BANTER. A JOKE. Of course it was. I should learn to get a sense of humour right? It’s only harmless! That’s when I went to the loo and cried.

It was then and there that it dawned on me. Until that point I had been a naïve sixteen year old believing that sexism was a thing of the past. I now had experienced first-hand that the media is dictated for and consumed by men. We breed a culture that thrives on propelling the view that women are commodities for male entertainment. It was no wonder that The Sun was one of the most widely read newspapers in the country – it was certainly not relying on its grammar or news coverage, but its vulgar headlines and naked women. Why is an image equivalent to those found in ‘lad mags’ available at child’s-eye level? An image that feeds our young boys that this is women’s purpose: to be a man’s play-thing and object. An image that feeds our young girls false ideologies that sex sells and is a wise move if one wants to be successful in a culture of patriarchal hierarchy. As I contemplated these harsh truths, I wanted to shout at my colleagues that these pornographic, derogatory images are not harmless, nor are they just ‘banter’. I wanted to answer back to the room of misogynistic men that I did have a sense of humour, but there is quite frankly nothing hilarious about the exploitation of my gender. These images compound on real women’s wellbeing, safety, behaviour and education. I wanted to question why these ideologies were still prevalent in the 21st Century. I wanted to say all of this, but felt powerless to do so at the age I was.

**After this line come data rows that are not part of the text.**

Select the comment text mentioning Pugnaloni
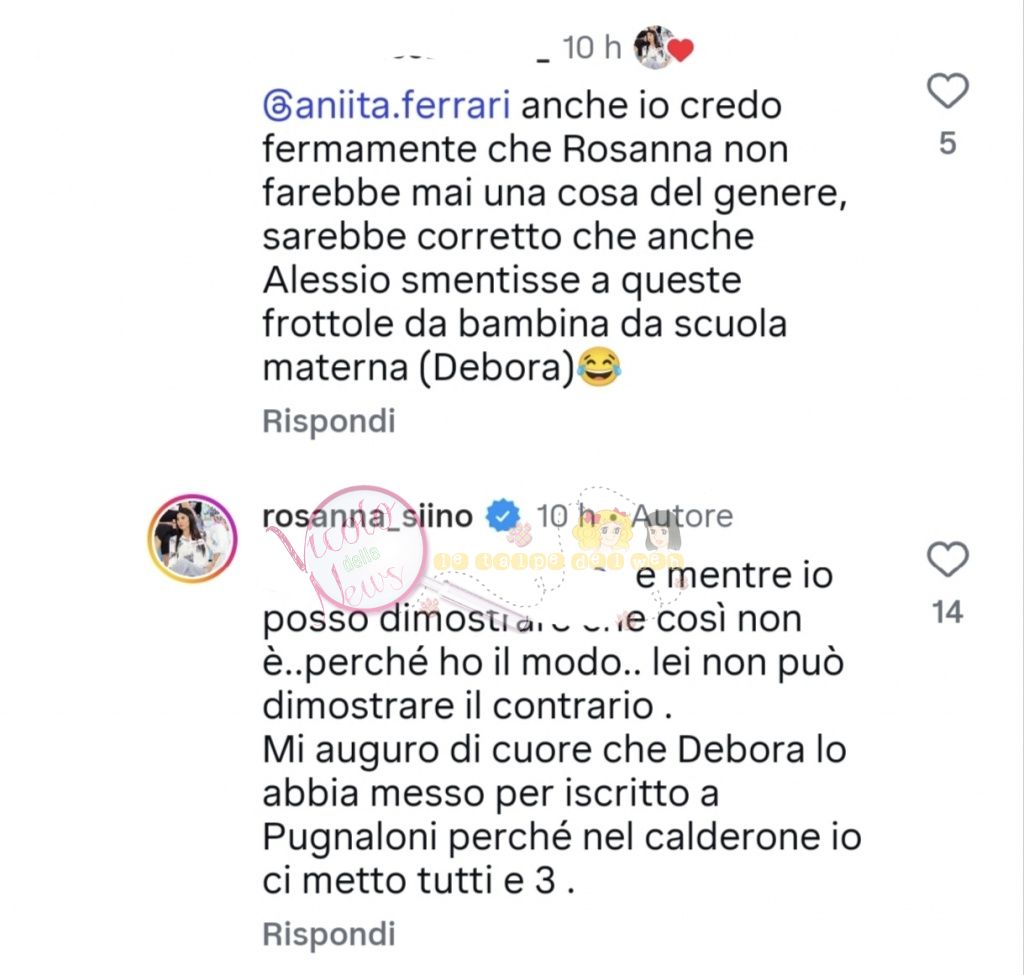The width and height of the screenshot is (1024, 975). point(562,728)
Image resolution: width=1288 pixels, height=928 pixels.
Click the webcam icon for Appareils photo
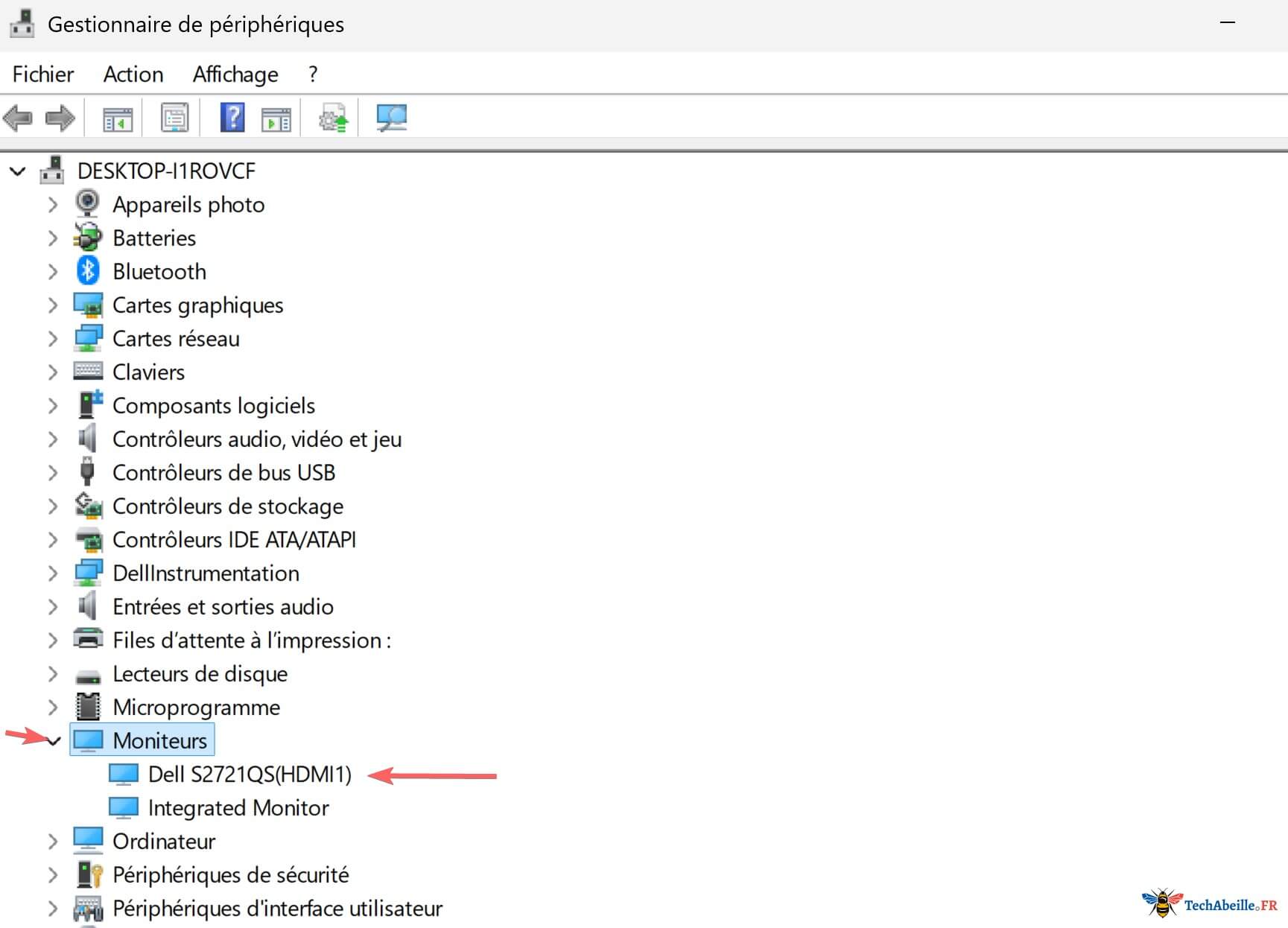point(88,203)
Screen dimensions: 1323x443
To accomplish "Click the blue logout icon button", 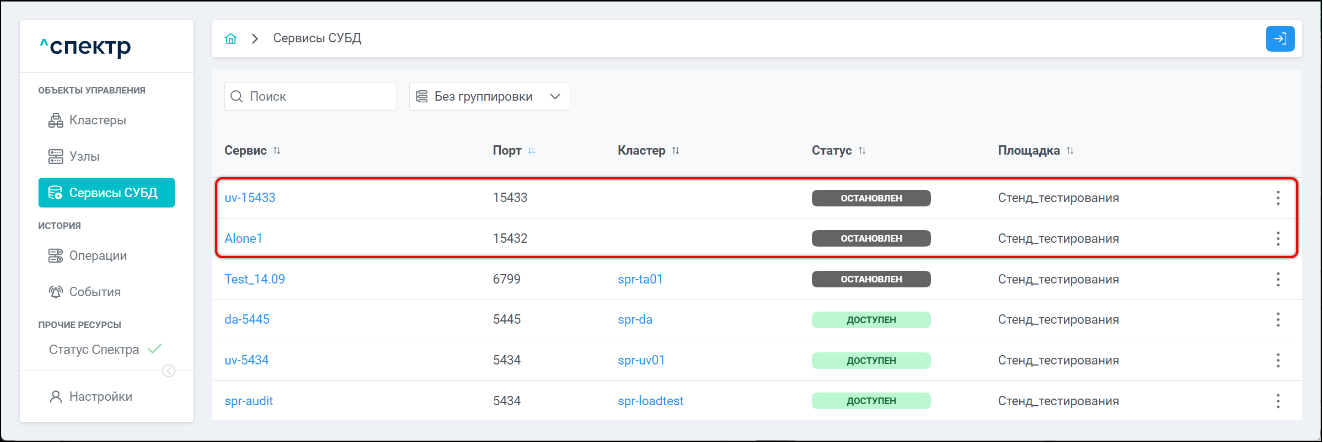I will (x=1280, y=39).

I finished my work experience in silence and walked out the door vowing never to return. Five years on, nothing has changed: The Sun continues to be produced with the Page 3 image. This is the first time I have spoken about my experience, in hope that someone will listen. If a naked woman’s body can be used as such a vital component to media consumption, it is about time that a woman’s voice should become the vital component to stamp out media sexism. That’s why I am shouting back and supporting the @NoMorePage3 campaign. Its #TimeForChange don’t you think?